• [INPUT FOR THIS TASK]:
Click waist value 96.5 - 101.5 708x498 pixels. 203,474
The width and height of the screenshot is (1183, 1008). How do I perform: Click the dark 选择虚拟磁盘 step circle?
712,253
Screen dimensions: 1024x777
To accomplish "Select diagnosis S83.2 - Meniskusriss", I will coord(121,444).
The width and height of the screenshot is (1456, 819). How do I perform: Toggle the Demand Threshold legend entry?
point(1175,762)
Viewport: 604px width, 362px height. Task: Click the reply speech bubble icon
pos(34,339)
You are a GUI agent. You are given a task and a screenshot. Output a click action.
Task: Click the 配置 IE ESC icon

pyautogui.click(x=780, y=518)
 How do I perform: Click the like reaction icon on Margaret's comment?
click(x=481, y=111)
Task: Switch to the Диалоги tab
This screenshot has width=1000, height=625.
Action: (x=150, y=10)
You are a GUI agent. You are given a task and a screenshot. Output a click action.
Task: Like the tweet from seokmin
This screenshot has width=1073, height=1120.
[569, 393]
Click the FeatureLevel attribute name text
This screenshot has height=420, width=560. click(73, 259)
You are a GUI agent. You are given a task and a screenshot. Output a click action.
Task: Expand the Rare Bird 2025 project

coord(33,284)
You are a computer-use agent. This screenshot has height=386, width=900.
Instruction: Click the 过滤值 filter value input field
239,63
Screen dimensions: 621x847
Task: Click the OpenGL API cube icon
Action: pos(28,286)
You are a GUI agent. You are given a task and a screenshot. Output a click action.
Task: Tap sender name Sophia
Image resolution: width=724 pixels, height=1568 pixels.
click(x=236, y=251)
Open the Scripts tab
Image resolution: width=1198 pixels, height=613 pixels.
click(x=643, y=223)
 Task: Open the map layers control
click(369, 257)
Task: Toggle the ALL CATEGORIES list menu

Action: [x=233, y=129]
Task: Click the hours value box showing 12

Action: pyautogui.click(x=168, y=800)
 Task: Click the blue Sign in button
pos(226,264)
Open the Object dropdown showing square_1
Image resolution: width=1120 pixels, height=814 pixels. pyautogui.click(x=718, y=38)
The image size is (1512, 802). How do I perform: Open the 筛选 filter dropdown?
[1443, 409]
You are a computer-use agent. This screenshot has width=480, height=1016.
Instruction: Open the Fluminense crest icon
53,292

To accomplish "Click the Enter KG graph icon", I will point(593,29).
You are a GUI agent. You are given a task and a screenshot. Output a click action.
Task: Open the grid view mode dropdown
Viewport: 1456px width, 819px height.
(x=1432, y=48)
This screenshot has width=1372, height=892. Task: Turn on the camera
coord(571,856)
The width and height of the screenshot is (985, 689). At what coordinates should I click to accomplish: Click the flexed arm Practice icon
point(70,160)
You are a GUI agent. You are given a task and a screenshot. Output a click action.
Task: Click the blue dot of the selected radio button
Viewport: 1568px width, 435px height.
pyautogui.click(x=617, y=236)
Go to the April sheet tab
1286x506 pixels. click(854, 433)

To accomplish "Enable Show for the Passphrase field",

• [EXERCISE DETAILS]:
Can you pull out the lines of the data above, from the line with "Task: Click the hours value box showing 12" up to and including the line with "pos(226,264)", and reproduce them verbatim?

• [WORKED SOLUTION]:
Task: Click the hours value box showing 12

Action: pyautogui.click(x=168, y=800)
 Task: Click the blue Sign in button
pos(226,264)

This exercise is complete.